The American Southwest is often considered, archaeologically, a peripheral area on the fringes of the large and important Mesoamerican culture area to the south, and while this view was out of favor during the heyday of processualism in the 1970s and 1980s it has since begun to return a bit, at least in Chacoan circles, due to some recent developments. While it’s always hard to define concepts like “core” and “periphery” in ways that make them useful in practice, I think it’s pretty reasonable to see the Southwest as outside of Mesoamerica, but significantly influenced by it in many ways.
Mesoamerica doesn’t go on forever, of course, so it has a southern periphery as well. Around the border of Guatemala and Honduras it starts to shade into the very different Central American cultural area, which I think can usefully be seen as in an analogous position to the Southwest. One way it differs, however, is that while the Southwest forms a frontier between the large-scale agricultural societies of Mexico and the hunter-gatherers further north, Central America is really more of a lull between Mesoamerica to the north and the equally sophisticated (but very different) societies of the Andes to the south. Given this intermediate position, the societies of Central America were subject to a complicated and fascinating mix of influences from both directions.

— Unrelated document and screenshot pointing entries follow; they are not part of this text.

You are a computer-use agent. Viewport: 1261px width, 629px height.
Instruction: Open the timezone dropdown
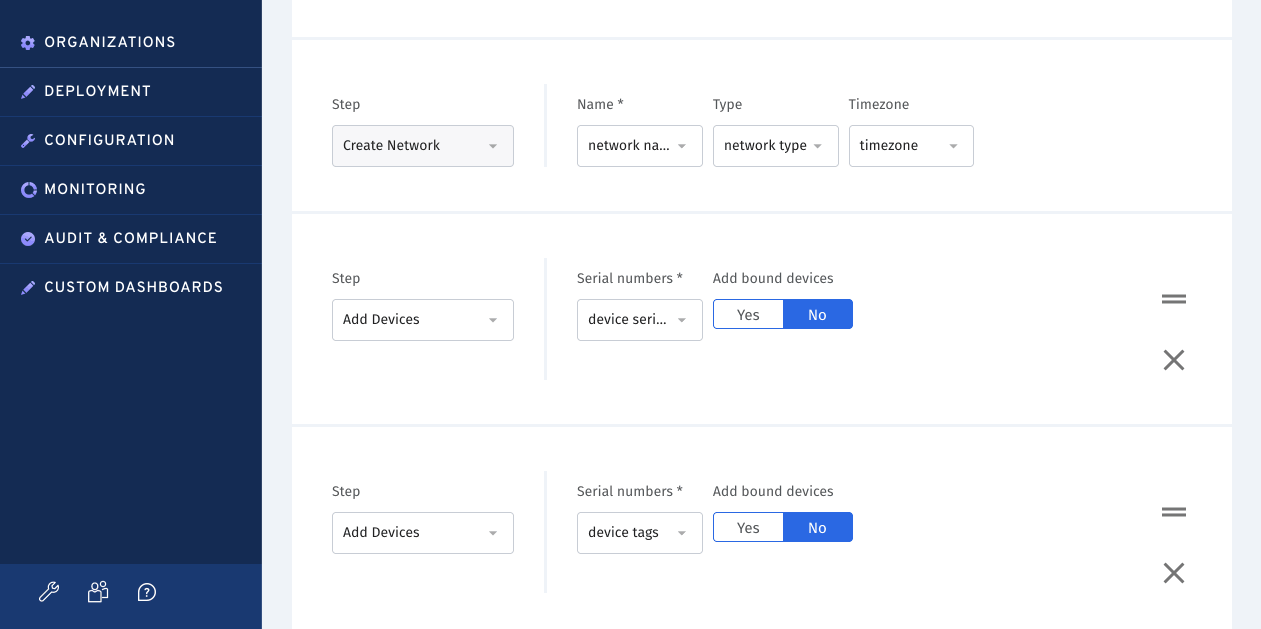(910, 145)
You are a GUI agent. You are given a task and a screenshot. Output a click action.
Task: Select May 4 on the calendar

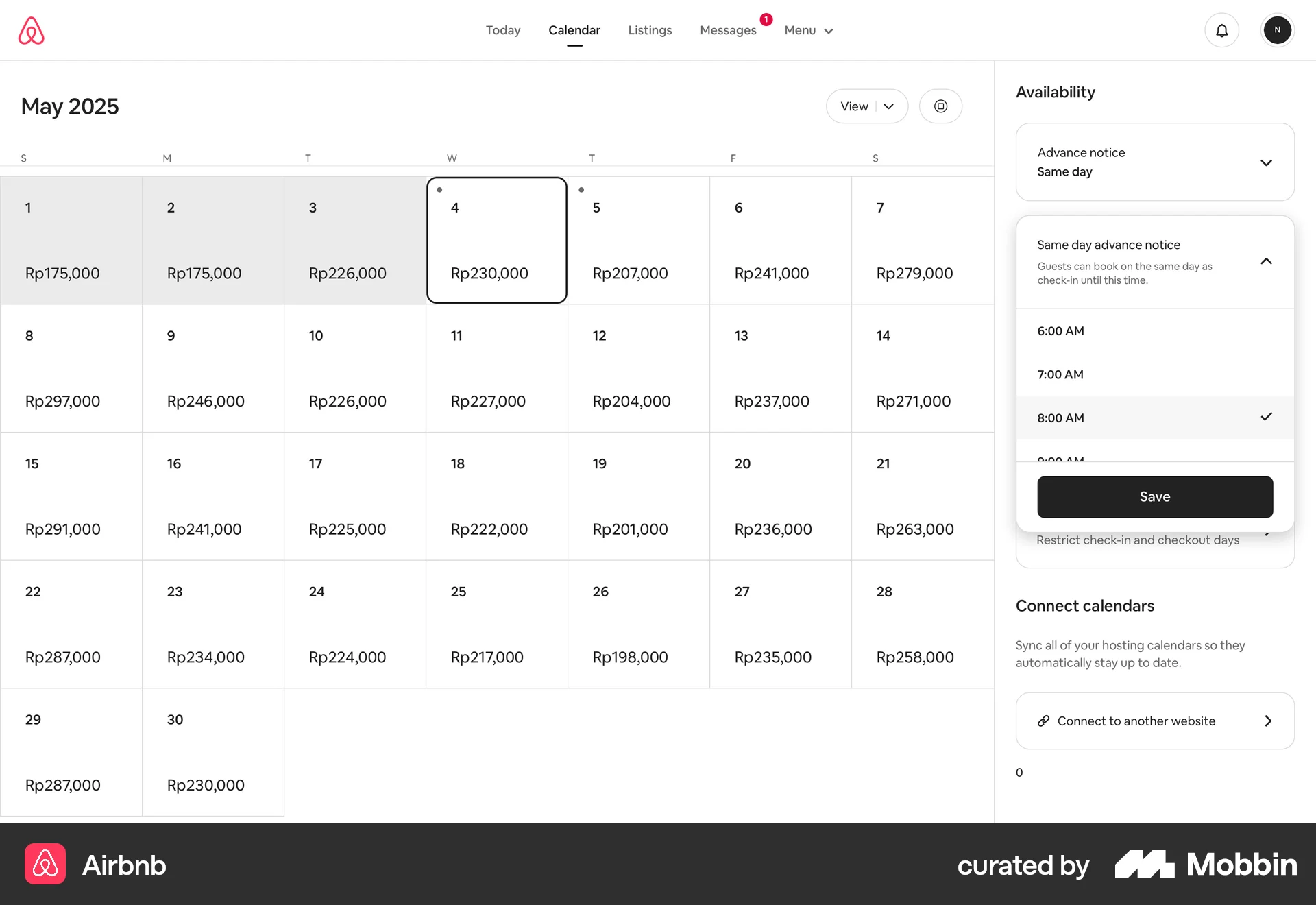[x=496, y=240]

Via Derek Fincham, Maggie Koerth-Baker has two posts at BoingBoing on the archaeology of Costa Rica that make for fascinating reading in this context. The parallels to the Southwest, in both the past (Mesoamerican influence but no state-level societies!) and the present (massive looting!) are remarkable. The website she links to has a lot more information on this little-known but important area. I think its “Conclusions” page is particularly interesting reading from a Southwestern perspective:
Why did the cultural evolutionary process in Costa Rica (and the Intermediate Area in general), similar in its early stages to that observed in Mesoamerica and Peru, sputter and stall? Why did no “urban” centers with large pyramid complexes appear? Robert Carneiro believes that historical evidence shows that no autonomous socio-political unit, large or small, will voluntarily relinquish sovereignty in the name of cooperation or the “greater social good.” Only through forceful domination (war) are states and empires forged. Betty J. Meggers postulates that endemic warfare in an “open” environment like Amazonia, overtly waged for reasons like revenge, supernatural mandates, and the taking of exogamous marriage partners, is, in reality, a regulatory device for human population in an area with a precarious ecological balance. Warfare in Costa Rica may have functioned in this fashion, and may have been even more intense, given greater population densities. Why did this conflict not result in the amalgamation of larger, more complex socio-political structures, as it apparently did in parts of Mesoamerica and Peru? The answer is that oppressed populations could successfully flee the threatened domination, emigrating to other, similar localities instead of being incorporated by force into the larger or more powerful conquering group. William Sanders and Barbara Price, in their essay on the development of “civilization” in Mesoamerica, note that it is not the lack of productive potential in tropical-forest areas like Amazonia that prevented the development of a complex society, but, rather, the presence of huge amounts of at least nominally agricultural land acting as an incentive to successful emigration.
While I’m generally skeptical of attempts to make cross-cultural generalizations on issues like this, I think the relevance of these arguments to several ongoing debates in Southwestern archaeology is clear.